:: Consigne 1 ::
D'après l'intervention sur la mobilité bruxelloise, quel montant est repris en mission 31 ?
:: Consigne 2 ::
Dans l'intervention sur la mobilité bruxelloise, résumez sous forme de liste le paragraphe qui commence par « Pour éviter les tensions malheureuses » en conservant ses faits principaux.
:: Consigne 3 ::
Poursuivez l'intervention sur la mobilité bruxelloise à partir de sa dernière phrase.

J’ai eu l’occasion d’intervenir et d’aborder différents enjeux : les nouveaux aménagements urbains et les nécessaires objectivations, concertations et évaluations, la sécurité routière, la réfection des voiries, l’accessibilité pour tous, le développement des transports publics, dont le métro, la rénovation des tunnels, la mutualisation du stationnement hors voirie, la qualité du service aux usagers, la prime Bruxelle’Air ou encore la gestion du stationnement en voirie.

Intervention de M. Marc LOEWENSTEIN – Commission Mobilité – 24/11/2020

Nous sommes tous d’accord sur la nécessité de faire de Bruxelles une région à la mobilité apaisée. C’est important pour la qualité de vie des habitants, mais aussi celle des navetteurs. C’est également important pour l’économie bruxelloise.

L’année 2020 est certes une année particulière. Il nous faut néanmoins tirer les leçons des différents dossiers qui font l’actualité de ces derniers mois, je pense à la circulation dans le Bois de la Cambre, mais aussi au 40km de pistes cyclables développées pendant la période Covid et les quelques incidents que nous avons connus et qui ne sont pas encore clôturés au niveau notamment des avenues de Tervuren, Sylvain Dupuis ou encore Delleur.

Si nous sommes d’accord sur les objectifs, la région semble encore pêcher par sa méthode. Pour DéFI, il est essentiel de travailler en toute transparence et objectivité.

Pour éviter les tensions malheureuses entre automobilistes et cyclistes/piétons ou entre les riverains de divers quartiers, pour faire adhérer un maximum d’usagers aux mesures visant à apaiser la mobilité, à améliorer la qualité de vie et la qualité de l’air, les aménagements de mobilité doivent être développés sur la base de données objectives – je pense notamment aux comptages de flux et mesures de qualité de l’air –, et après une réelle concertation. Ils doivent ensuite être évalués, évaluation d’ailleurs bien prévue en page 79 de votre lettre d’orientation. Et lorsque ces comptages sont analysés, il faut bien évidemment prendre en considération la période Covid pendant laquelle les déplacements sont bien moins nombreux qu’en période de routine.

C’est selon nous de cette manière que l’on créera davantage d’adhésion, qu’on rétablira la confiance entre le politique et les citoyens, qu’on aboutira à une région apaisée avec des citoyens apaisés.

Il est par ailleurs un fait que les embouteillages coûtent à la société, aux entreprises et aux habitants. Nous continuons à soutenir un passage d’une fiscalité automobile à la possession à une fiscalité à l’usage. Comme répété il y a quelques semaines, nous sommes bien favorables à une taxation kilométrique intelligente concertée avec les 2 autres régions et avec le monde économique, nous sommes bien favorables à un système qui ne pénalise pas les Bruxellois faisant un usage modéré de leur voiture personnelle, nous sommes enfin favorables à un système juste et efficace qui ne crée pas de charges disproportionnées pour Bruxelles. Un montant de 93 millions € est repris en mission 31, il ne s’agit pas d’une mission que nous traitons ici, mais il me semblait néanmoins important d’évoquer ce projet, de rappeler notre position, ici, en commission mobilité, en introduction de mon intervention.

:: Segment de données ::

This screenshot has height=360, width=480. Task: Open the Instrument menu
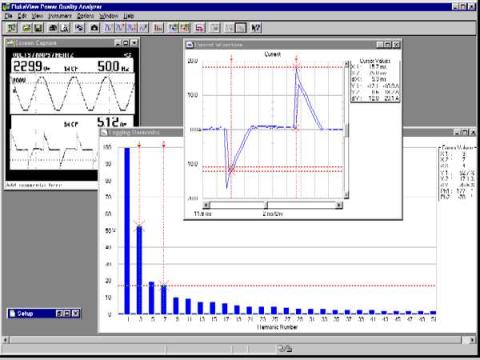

:: Réponse 1 ::
Un montant de 93 millions € est repris en mission 31.

:: Réponse 2 ::
- Le but est d'éviter les tensions entre automobilistes et cyclistes/piétons ou entre riverains de divers quartiers, et de faire adhérer un maximum d'usagers aux mesures visant à apaiser la mobilité et à améliorer la qualité de vie et de l'air.
- Les aménagements de mobilité doivent reposer sur des données objectives, notamment des comptages de flux et des mesures de qualité de l'air.
- Ils doivent être développés après une réelle concertation.
- Ils doivent ensuite être évalués, comme le prévoit la page 79 de la lettre d'orientation.
- L'analyse des comptages doit prendre en compte la période Covid, durant laquelle les déplacements sont bien moins nombreux qu'en temps normal.

:: Réponse 3 ::
J’en viens maintenant aux divers axes de la politique de la mobilité repris dans votre lettre d’orientation :

VILLE APAISEE

Ville 30 : Nous sommes à la fin du mois de novembre, la Ville 30 sera effective à partir du 1/1/21. En termes de communication, des actions sont menées. Néanmoins, s’il est évident qu’on ne pourra pas convaincre toute le monde, on constate encore un rejet de cette ville 30 chez certains. Or, si l’on est un peu pédagogue, on peut en expliquer les avantages et créer plus d’adhésion. Il y a suffisamment de bons arguments pour défendre le projet. Il faut à notre sens mieux les mettre en avant. En termes de monitoring : l’évaluation devra être continue, c’est essentiel lorsque l’on développe des (nouvelles) politiques. Je voulais savoir ce qui était prévu à ce niveau. Si l’impact de la réduction de la vitesse sur la sécurité routière est évident, il nous paraît utile, dans le cadre de ce monitoring, de veiller à mesurer la qualité de l’air. J’aimerais savoir ce que vous prévoyez en ce sens avec votre collègue ministre de l’environnement.

Dans votre partie « Ville apaisée », vous prévoyez le lancement en 2020 des études de circulation pour la mise en œuvre de l’apaisement des quartiers :Où en est-on ? Quels quartiers sont visés actuellement par ces études ? Quelle est la méthodologie utilisée pour réaliser ces études de circulation ? Quelles sont plus particulièrement les actions menées pour mesurer et prévenir les reports de charges ?

Une Ville est aussi apaisée grâce à la réduction du stationnement en voirie. Pour DéFI, il est important de compenser cette suppression hors voirie et donner une possibilité aux riverains de trouver une place de stationnement en rentrant chez eux. L’une des pistes à travailler est la mutualisation des places hors voiries appartenant notamment aux entreprises et aux pouvoirs publics, je pense en particulier aux parkings inoccupés dans les logements sociaux mais pas que. Alors certes le COBRACE prévoit parmi les options offertes aux entreprises la mise à disposition des riverains des places de parking excédentaires, mais bon nombre d’entreprises préfèrent toujours payer la taxe plutôt que de mutualiser. Quelles actions concrètes sont menées pour davantage mutualiser le stationnement libre hors voirie ? Le site Parksharing.brussels est désormais en ligne. Il n’y a pas beaucoup de publicité qui en est faite. Pourriez-vous me préciser depuis quand ce site est en ligne ?Pourriez-vous m’informer du nombre de personnes intéressées par une mise à disposition de leur parking qui a sollicité l’Agence de stationnement pour réaliser une étude de faisabilité ? Combien de parking ont, grâce à ce site, été mutualisés jusqu’à présent ? Où en sont les partenariats avec les acteurs privés ? Comment se passe la collaboration avec BePark citée dans votre Lettre d’orientation ?

La sécurisation et l’accessibilité des voiries et des espaces publics : La résolution bien sûr des points noirs, des ZACA, constitue toujours un enjeu important. Nous serons par ailleurs très attentifs à la mise en place du plan d’action régional de sécurité routière 2021-2030, aux actions menées en termes de sensibilisation, de répression, mais aussi bien sûr d’aménagements publics sécurisés.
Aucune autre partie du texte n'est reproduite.